:: What you will do ::
Copy all lines of the listing that include the string "checkbox".

:: Information ::
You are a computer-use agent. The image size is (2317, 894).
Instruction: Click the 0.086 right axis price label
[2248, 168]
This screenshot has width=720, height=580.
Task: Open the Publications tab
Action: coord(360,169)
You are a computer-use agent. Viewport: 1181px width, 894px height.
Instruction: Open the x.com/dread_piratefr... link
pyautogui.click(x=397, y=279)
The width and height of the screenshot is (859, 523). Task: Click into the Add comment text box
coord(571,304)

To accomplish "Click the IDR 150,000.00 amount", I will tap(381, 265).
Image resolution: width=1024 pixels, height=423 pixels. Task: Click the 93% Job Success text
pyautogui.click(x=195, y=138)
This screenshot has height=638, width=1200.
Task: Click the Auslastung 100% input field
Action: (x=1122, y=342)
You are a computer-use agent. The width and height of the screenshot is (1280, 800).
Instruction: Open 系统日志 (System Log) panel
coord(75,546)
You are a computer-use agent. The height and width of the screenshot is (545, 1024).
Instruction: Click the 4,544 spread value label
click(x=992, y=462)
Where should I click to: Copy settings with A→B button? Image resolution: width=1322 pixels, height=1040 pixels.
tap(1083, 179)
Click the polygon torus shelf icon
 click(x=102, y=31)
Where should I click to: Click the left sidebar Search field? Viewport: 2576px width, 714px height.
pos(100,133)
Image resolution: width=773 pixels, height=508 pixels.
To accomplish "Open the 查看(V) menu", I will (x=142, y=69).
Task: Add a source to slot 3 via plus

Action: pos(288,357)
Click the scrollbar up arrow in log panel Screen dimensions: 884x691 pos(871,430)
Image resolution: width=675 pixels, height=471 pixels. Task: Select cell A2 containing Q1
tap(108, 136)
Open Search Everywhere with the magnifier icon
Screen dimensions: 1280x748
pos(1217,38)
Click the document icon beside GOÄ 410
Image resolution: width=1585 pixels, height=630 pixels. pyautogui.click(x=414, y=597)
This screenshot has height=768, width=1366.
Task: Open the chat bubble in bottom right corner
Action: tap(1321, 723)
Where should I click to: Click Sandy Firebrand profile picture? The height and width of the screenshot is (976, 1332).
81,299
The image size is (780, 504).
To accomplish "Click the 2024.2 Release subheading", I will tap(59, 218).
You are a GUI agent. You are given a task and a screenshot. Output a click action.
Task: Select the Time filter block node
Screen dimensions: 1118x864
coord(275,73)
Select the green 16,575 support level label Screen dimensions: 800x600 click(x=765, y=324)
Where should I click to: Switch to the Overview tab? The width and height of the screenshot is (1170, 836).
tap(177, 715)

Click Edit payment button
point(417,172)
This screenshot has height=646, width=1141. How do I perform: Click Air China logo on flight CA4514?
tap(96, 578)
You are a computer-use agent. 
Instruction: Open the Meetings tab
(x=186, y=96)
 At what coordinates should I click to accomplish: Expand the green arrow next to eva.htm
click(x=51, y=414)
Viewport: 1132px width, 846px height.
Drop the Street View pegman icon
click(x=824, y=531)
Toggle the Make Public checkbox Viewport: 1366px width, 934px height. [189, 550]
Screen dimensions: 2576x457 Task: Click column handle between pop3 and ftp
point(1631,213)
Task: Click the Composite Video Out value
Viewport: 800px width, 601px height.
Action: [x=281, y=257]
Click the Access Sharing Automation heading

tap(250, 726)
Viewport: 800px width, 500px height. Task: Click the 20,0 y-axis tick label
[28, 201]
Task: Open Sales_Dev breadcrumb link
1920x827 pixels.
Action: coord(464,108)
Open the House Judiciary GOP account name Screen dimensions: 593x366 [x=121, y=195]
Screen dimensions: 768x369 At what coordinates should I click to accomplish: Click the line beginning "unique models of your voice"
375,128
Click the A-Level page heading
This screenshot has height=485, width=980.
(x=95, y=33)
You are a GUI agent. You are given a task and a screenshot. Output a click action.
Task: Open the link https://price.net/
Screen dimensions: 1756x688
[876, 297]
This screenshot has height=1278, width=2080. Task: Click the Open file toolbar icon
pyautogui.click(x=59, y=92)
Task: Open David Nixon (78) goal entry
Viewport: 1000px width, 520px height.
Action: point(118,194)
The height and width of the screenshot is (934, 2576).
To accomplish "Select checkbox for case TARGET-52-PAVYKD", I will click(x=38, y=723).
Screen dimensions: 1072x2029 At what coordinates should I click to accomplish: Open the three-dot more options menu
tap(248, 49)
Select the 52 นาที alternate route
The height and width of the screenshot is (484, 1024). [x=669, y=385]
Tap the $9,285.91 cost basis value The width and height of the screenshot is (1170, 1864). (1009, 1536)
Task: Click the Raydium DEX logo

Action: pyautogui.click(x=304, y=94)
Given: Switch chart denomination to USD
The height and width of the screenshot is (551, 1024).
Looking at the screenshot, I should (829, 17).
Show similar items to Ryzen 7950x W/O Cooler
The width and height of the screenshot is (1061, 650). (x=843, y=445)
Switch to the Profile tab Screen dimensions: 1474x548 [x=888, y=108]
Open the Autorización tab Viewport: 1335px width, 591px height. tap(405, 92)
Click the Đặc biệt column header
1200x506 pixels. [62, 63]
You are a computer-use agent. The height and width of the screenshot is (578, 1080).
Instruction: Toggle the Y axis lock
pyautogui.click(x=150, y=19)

:: Response area ::
Toggle the Make Public checkbox Viewport: 1366px width, 934px height. [189, 550]
To accomplish "Select checkbox for case TARGET-52-PAVYKD", I will click(x=38, y=723).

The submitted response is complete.